Since the onset of the pandemic, numerous threat actors (TA) have been taking advantage of the COVID-19 pandemic situation as an opportunity to launch cyberattacks. According to the Cyble Research Labs, the TAs are targeting users via a range of vectors such as phishing campaigns and ransomware attacks, etc.
During our routine Open-source Intelligence (OSINT) research, we came across a fake Android app related to COVID-19 posted by a researcher on Twitter. The post contains the digest value of the Android APK as well as the link on which the malicious file was hosted. Upon further investigation, we found that the malware is a counterfeit version of CoronApp, an official app released by the Government of Colombia for tackling the COVID-19 situation in the country. Â
CoronApp is a mobile application collectively developed by the Government of Colombia and the National Institute of Health, Colombia, in order to help people deal with challenges arising out of the pandemic. It is available on the Google Play Store and the Apple App Store.
The below figure showcases the icon of the original CoronApp being used by the TA to trick users into downloading the fake app.
We downloaded the fake Android Package (APK) from hxxp://androidmedallo.duckdns[.]org and performed a detailed analysis on it. In addition to the fake app exhibiting the behavior of a surveillance software, we also discovered that software related to other platforms such as Windows are also hosted on the URL listed. Our investigation also indicated that the other software are also malicious. In this analysis, we will direct our focus on the counterfeit CoronApp app.
 Upon analyzing the APK sample, we found that the malicious software functions as a Remote Access Trojan (RAT), a type of malware that provides attackers with complete remote control over the victim’s system.
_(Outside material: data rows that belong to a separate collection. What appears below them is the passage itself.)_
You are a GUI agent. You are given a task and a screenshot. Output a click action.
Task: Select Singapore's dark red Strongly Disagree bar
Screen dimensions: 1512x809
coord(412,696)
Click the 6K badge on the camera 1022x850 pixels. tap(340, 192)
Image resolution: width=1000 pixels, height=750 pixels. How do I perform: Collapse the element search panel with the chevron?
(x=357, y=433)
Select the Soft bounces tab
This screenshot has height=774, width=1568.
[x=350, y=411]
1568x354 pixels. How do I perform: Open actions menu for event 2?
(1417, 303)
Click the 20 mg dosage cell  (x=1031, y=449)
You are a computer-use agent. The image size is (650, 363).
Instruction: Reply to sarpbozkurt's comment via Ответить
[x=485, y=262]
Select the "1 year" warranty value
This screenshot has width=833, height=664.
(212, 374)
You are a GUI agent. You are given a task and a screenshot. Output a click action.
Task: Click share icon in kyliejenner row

This variant of RAT application requests various dangerous permissions. Once the permissions are enabled, the malware can collect information such as call logs, contact information, and SMS data available on the infected device. We also observed that the malware takes complete control of the device using permissions such as DEVICE_ADMIN and ACCESSIBILITY.  
 Technical Analysis 
The metadata information of the malicious fake app is given below: 
APK Metadata Information: 
- App Name: Corona App 
- Package Name: com.android.tester 
- SHA256 Hash: 
d6cf06cd34f50317131591268d23ef266c01bf3f758893568f10204825cc3369 
The application requests 51 permissions in the manifest file, of which 18 are dangerous as they enable the RAT to conduct surveillance activities. Some of the dangerous permissions requested by the application are shown below:  
- android.permission.READ_CALL_LOG: Fetch call logs stored on the device. 
- android.permission.READ_CONTACTS: Fetch contacts from the device address book.
- android.permission.READ_SMS: Fetch SMSes from the device. 
- android.permission.SYSTEM_ALERT_WINDOW: This allows the application to show system-level alerts. 
- android.permission.BIND_DEVICE_ADMIN: This allows the application to get admin-level privileges on the device. 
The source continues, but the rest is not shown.